### TEXT SECTION
----------

Sometimes, I surprise even myself.

First, do no harm.

Training AI

Written in


How do you “train” an AI to do something?

If you haven’t read the previous post, you might want to do so now.

So, once you have a neural net configured, how do you decide what weights to assign to all of those connections? This is the process known as “training” the model.

Why do they call it “training”?

At the highest level, training an AI is a bit like training a person. You show them some examples of how the work is done, and you let them do the work under supervision, and correct them when they get it wrong. Eventually, they learn to do it “well enough”, and you let them work unsupervised.

How do you train an AI?

This can get very complicated, but here’s the simplest way to do it:

  1. Start with a neural net with completely-random weights.
  2. Gather a set of inputs, and their expected outputs. This is your “training set”.
  3. Run each of the training inputs through the net. Presumably, most/all of them will generate the “wrong” output.
  4. Generate a “score” for how badly the neural net did at this set of tasks.
  5. Adjust the weights in a way that reduces the overall error generated by the training set.

Simple enough, right? But step 5 is ridiculously computationally-expensive. Each time you run a single input through the net, you have to do some number of calculations, call it N. If you adjust one of the weights, then in order to calculate the new error score, you need to run each of the test inputs through the network again, for N x M calculations.

If you’ve got millions of weights, and millions of test inputs, that’s trillions of calculations for each step of training. And you will likely do many steps of optimization to get the net trained. The key point here is that while running a neural network takes a lot of computational resources, training one is orders of magnitude more work.

How does training adjust the weights?

----------

### DATA IN THIS EXERCISE
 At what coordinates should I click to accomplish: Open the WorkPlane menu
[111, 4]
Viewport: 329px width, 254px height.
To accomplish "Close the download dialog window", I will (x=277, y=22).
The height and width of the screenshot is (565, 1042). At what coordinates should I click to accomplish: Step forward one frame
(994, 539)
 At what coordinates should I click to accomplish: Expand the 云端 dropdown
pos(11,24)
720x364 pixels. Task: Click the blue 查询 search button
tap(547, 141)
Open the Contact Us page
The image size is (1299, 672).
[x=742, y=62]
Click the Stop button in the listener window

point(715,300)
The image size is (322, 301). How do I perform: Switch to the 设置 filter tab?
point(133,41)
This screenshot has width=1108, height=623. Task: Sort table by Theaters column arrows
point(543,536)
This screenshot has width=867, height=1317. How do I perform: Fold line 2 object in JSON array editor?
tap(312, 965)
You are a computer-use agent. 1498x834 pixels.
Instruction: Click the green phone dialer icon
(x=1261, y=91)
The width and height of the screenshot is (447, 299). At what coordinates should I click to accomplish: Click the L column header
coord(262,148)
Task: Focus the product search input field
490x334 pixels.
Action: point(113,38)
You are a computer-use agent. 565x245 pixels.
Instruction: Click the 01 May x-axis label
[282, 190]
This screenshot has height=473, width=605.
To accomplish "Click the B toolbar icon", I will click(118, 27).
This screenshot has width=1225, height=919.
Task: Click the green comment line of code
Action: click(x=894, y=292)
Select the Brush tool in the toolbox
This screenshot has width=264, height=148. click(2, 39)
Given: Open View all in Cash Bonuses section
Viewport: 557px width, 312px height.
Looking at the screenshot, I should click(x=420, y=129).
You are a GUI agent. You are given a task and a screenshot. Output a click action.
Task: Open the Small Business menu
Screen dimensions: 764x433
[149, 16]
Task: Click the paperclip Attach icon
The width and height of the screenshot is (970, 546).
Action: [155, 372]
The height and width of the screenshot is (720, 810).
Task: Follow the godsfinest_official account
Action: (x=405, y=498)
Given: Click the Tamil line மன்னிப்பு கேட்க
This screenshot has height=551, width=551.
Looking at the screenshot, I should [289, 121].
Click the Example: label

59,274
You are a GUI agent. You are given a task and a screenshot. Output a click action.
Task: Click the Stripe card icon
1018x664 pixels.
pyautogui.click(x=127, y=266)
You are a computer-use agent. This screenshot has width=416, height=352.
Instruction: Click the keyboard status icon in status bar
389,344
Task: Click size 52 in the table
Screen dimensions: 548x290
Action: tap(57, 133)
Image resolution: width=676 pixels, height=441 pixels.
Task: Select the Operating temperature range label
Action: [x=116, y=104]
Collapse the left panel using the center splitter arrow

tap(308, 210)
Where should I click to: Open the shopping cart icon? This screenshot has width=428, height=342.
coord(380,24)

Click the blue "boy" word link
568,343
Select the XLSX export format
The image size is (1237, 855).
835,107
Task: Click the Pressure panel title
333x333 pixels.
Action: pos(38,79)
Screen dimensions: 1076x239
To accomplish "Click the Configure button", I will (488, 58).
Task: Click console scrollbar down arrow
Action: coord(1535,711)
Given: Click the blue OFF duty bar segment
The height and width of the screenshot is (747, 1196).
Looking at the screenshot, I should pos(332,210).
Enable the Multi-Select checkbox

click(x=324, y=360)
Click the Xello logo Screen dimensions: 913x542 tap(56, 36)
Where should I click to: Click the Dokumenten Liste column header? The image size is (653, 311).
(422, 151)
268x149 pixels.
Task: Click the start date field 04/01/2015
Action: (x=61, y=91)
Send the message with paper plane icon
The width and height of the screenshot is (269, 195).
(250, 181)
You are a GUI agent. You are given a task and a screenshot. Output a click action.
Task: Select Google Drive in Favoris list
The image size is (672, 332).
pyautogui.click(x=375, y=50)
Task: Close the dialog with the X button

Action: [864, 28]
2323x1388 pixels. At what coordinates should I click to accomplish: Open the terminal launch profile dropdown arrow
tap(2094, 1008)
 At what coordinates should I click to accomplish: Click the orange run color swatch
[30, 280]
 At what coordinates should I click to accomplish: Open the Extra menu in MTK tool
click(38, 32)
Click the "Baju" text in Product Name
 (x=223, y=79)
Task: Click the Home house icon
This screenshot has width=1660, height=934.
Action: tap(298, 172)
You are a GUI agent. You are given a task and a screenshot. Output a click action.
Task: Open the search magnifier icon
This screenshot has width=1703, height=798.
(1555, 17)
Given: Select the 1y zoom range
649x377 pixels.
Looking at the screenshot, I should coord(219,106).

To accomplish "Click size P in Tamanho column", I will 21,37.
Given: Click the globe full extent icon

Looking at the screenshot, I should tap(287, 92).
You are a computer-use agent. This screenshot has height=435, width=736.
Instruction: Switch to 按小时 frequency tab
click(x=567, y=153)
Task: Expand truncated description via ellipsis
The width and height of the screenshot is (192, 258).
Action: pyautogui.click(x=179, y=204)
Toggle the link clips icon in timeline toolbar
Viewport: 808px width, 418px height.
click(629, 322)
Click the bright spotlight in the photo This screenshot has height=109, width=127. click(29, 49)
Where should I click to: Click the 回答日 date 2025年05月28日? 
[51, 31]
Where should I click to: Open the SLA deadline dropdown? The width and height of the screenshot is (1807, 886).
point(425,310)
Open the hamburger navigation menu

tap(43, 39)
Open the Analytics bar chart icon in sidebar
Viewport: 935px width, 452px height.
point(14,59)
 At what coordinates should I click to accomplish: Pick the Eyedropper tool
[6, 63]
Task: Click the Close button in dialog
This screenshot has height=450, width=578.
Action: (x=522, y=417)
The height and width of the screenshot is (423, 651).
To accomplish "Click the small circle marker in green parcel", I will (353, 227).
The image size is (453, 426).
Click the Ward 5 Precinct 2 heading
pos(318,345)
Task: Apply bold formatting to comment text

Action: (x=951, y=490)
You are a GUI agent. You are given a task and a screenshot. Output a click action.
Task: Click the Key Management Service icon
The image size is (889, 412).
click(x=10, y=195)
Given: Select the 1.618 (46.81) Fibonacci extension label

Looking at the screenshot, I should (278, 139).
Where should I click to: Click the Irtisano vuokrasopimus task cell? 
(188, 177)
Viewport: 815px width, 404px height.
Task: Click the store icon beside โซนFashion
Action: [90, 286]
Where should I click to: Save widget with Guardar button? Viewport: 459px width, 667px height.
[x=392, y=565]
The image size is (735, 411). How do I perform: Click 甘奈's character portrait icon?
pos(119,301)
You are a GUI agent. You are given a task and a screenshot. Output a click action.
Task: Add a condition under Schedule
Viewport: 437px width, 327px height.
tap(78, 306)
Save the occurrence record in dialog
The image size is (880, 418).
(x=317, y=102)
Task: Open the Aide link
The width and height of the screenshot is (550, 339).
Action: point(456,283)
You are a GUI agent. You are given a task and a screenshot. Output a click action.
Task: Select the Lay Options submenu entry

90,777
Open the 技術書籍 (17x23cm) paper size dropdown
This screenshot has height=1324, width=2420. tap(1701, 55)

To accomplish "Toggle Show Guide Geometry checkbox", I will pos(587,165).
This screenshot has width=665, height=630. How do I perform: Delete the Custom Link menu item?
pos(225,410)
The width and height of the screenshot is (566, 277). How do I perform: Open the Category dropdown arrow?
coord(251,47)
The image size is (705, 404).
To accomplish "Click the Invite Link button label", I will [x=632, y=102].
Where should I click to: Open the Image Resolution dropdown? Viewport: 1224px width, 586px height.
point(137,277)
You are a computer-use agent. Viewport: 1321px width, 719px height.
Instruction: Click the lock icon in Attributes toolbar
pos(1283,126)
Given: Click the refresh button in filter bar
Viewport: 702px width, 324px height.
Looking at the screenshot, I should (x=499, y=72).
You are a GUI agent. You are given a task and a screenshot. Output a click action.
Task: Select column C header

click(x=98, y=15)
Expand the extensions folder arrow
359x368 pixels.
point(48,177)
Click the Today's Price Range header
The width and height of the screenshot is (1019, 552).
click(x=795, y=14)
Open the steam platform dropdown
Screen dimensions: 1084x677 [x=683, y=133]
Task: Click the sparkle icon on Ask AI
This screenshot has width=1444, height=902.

----------

### EXERCISE SET
**1)** Copy the passage from the post on training AI verbatim, beginning at the words "If you’ve got" and stopping after "adjust the weights?".
**2)** List every line of the records that contains the word "Toggle", treating uppercase and lowercase as distinct.

### PROBLEM SOLUTIONS
**1)**
If you’ve got millions of weights, and millions of test inputs, that’s trillions of calculations for each step of training. And you will likely do many steps of optimization to get the net trained. The key point here is that while running a neural network takes a lot of computational resources, training one is orders of magnitude more work.

How does training adjust the weights?

**2)**
Toggle the link clips icon in timeline toolbar
To accomplish "Toggle Show Guide Geometry checkbox", I will pos(587,165).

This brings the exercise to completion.